Personal information
- Full name: Hans Åke Krister Mattisson
- Date of birth: 29 August 1972 (age 53)
- Place of birth: Malmö, Sweden
- Height: 1.75 m (5 ft 9 in)
- Position: Midfielder

Youth career
- 0000–1995: Husie IF

Senior career*
- Years: Team / Apps / (Gls)
- 1996–2006: Malmö FF / 201 / (21)
- 2006–2007: Halmstad BK / 40 / (2)
- 2008–2009: Dalby GIF / ? / (?)
- 2009: Malmö FF / 0 / (0)
- 2009: → IFK Malmö (loan) / 0 / (0)
- 2009: → Husie IF (loan) / ? / (?)

International career
- 1997: Sweden B / 1 / (0)

Managerial career
- 2008–2009: Dalby GIF (playing assistant manager)
- 2009: IFK Malmö (playing-manager)
- 2014–2015: FC Rosengård 1917

= Hasse Mattisson =

Swedish footballer (born 1972)

Hans Åke Krister "Hasse" Mattisson (born 29 August 1972) is a Swedish former football player and football coach best known for playing for Malmö FF and working as a staff member there.

== Club career ==
Mattisson came to Malmö FF from Husie IF in 1995 and remained in the club for a decade, and was the team captain during the Superettan season of 2000. In August 2006, he left Malmö FF for Halmstad BK; the move came as a shock for MFF supporters, who held Mattisson in very high regard. Nevertheless, Mattisson received enormous applause from the supporters who had travelled to Halmstad to watch him play against Malmö the following month, both before and after the game. At the end of the 2007 season, Mattisson announced that he would retire from professional football and had signed a new deal with MFF, working for their marketing department.

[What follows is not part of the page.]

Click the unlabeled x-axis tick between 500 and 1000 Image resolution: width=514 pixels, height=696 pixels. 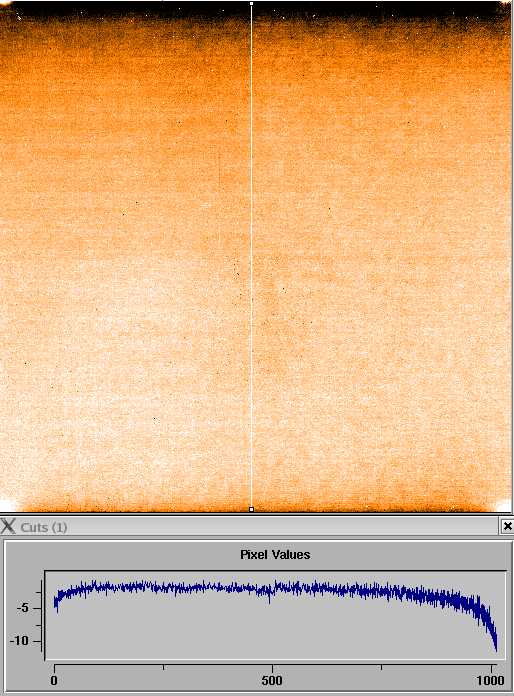coord(381,667)
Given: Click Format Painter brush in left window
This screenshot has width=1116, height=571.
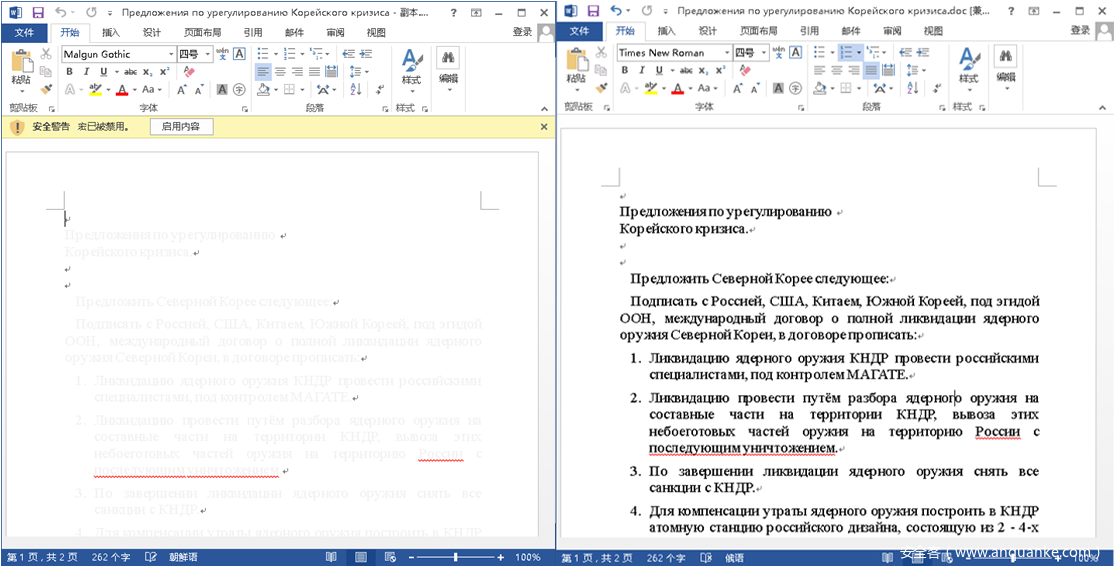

== International career ==
Mattisson appeared once for the Sweden B team.

== Managerial career ==
Following a co-operation deal with Malmö FF and former rivals IFK Malmö, the club announced that Mattisson would join IFK Malmö as assistant player-manager alongside MFF teammate Jörgen Ohlsson - the co-operation was broken in 2009, with Mattisson and Ohlsson being relieved of their coaching duties. Mattisson later played half a season for his youth club Husie IF in the fall of 2009. He worked last as the head coach of FC Rosengård 1917, until July 2015.